Stated task: Copy the entries word for word, starting at their first line and stopping after the line that contains "[x=57, y=15]".

═══ Stored rows

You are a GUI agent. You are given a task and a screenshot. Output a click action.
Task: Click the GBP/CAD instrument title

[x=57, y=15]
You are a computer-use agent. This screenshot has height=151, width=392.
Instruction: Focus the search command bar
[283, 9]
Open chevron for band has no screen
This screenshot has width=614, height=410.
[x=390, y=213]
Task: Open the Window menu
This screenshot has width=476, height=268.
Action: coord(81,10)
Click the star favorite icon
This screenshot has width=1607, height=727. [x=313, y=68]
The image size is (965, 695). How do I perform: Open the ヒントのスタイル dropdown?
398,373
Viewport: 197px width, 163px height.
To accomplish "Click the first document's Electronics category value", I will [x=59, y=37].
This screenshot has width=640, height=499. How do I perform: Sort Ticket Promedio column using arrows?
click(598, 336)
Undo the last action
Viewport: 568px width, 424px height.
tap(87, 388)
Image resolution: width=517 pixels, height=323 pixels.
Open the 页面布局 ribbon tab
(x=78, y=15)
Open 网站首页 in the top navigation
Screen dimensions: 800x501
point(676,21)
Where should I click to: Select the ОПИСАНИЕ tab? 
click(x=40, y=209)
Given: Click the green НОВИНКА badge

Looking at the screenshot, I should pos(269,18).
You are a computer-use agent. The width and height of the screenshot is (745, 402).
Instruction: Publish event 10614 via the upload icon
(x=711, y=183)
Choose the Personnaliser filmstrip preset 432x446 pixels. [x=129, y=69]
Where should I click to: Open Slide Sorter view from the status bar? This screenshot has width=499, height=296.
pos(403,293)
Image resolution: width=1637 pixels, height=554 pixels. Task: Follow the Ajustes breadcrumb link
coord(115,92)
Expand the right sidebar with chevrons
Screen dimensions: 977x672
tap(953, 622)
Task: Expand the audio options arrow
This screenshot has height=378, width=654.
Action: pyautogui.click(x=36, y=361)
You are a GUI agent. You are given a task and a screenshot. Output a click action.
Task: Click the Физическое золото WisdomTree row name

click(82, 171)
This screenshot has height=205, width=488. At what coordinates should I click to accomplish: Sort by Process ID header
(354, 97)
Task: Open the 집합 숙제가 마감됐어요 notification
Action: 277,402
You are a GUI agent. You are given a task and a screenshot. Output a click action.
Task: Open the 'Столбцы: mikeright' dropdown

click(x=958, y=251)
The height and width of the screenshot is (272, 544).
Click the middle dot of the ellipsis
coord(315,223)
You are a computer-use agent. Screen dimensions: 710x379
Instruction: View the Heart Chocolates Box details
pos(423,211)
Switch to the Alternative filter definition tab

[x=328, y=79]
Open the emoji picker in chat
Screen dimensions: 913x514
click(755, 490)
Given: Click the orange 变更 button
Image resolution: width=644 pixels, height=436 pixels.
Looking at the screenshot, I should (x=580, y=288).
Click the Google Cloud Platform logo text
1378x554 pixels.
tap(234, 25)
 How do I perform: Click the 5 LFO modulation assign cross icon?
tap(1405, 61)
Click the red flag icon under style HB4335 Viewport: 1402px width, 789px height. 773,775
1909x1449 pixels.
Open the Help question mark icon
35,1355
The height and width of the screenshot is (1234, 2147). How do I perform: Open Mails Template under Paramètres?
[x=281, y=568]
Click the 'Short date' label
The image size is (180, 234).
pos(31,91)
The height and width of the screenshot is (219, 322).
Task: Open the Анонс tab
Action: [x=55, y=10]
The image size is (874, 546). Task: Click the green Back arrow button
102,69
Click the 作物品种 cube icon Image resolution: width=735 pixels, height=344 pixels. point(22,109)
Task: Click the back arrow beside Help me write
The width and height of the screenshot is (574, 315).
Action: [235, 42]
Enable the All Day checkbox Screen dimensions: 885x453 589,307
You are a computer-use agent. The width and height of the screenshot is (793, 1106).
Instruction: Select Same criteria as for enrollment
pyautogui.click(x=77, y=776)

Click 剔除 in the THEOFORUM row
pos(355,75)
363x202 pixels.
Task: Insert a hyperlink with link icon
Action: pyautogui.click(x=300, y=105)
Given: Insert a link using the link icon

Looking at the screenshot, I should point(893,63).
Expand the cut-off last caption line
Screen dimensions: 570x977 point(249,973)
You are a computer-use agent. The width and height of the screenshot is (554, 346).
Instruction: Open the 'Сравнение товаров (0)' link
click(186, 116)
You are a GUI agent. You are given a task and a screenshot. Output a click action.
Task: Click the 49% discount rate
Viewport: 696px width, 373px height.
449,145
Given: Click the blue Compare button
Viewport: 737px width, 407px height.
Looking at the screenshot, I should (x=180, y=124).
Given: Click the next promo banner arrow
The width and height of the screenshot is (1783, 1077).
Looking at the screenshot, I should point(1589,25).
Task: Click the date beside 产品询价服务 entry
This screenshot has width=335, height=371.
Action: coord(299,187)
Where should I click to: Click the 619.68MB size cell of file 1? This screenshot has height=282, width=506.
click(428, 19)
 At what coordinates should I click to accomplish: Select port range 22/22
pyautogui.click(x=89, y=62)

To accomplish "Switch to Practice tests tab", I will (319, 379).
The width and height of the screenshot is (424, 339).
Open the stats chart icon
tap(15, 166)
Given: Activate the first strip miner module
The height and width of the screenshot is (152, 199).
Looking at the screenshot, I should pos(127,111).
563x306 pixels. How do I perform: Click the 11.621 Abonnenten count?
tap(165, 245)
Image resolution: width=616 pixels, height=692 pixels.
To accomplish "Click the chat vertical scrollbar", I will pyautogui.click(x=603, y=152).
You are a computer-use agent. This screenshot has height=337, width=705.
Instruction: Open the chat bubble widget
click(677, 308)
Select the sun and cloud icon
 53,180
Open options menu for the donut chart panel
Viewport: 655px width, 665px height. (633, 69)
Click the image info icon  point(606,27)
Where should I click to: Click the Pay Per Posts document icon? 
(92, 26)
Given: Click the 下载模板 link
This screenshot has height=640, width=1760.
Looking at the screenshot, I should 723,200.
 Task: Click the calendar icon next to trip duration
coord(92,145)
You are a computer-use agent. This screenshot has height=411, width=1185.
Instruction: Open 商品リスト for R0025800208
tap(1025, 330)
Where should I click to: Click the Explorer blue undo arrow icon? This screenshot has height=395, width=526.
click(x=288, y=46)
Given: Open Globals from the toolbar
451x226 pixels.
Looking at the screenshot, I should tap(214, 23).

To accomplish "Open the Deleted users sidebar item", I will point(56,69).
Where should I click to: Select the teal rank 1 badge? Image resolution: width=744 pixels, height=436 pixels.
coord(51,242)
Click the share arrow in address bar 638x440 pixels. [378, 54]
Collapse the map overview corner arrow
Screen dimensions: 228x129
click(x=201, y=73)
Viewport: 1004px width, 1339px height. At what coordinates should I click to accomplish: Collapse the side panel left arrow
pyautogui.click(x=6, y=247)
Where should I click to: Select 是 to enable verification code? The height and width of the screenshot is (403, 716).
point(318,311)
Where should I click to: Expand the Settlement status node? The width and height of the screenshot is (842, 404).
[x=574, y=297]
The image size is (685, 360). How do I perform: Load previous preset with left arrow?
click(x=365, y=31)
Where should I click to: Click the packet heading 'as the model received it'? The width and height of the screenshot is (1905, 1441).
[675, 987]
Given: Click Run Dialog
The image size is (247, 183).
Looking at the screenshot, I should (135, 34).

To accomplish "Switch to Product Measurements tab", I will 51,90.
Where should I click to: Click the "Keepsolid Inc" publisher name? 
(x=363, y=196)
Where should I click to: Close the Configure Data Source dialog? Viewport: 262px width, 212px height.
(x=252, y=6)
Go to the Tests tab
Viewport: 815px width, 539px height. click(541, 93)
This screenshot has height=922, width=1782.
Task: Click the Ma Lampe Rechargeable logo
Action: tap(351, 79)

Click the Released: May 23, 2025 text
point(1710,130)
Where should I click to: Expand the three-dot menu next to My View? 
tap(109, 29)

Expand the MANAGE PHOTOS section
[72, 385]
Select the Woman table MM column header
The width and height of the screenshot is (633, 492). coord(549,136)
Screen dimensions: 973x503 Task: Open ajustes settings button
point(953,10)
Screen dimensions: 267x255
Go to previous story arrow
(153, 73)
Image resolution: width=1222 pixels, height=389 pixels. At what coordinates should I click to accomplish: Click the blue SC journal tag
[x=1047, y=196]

══════

Task answer:
You are a GUI agent. You are given a task and a screenshot. Output a click action.
Task: Click the GBP/CAD instrument title

[x=57, y=15]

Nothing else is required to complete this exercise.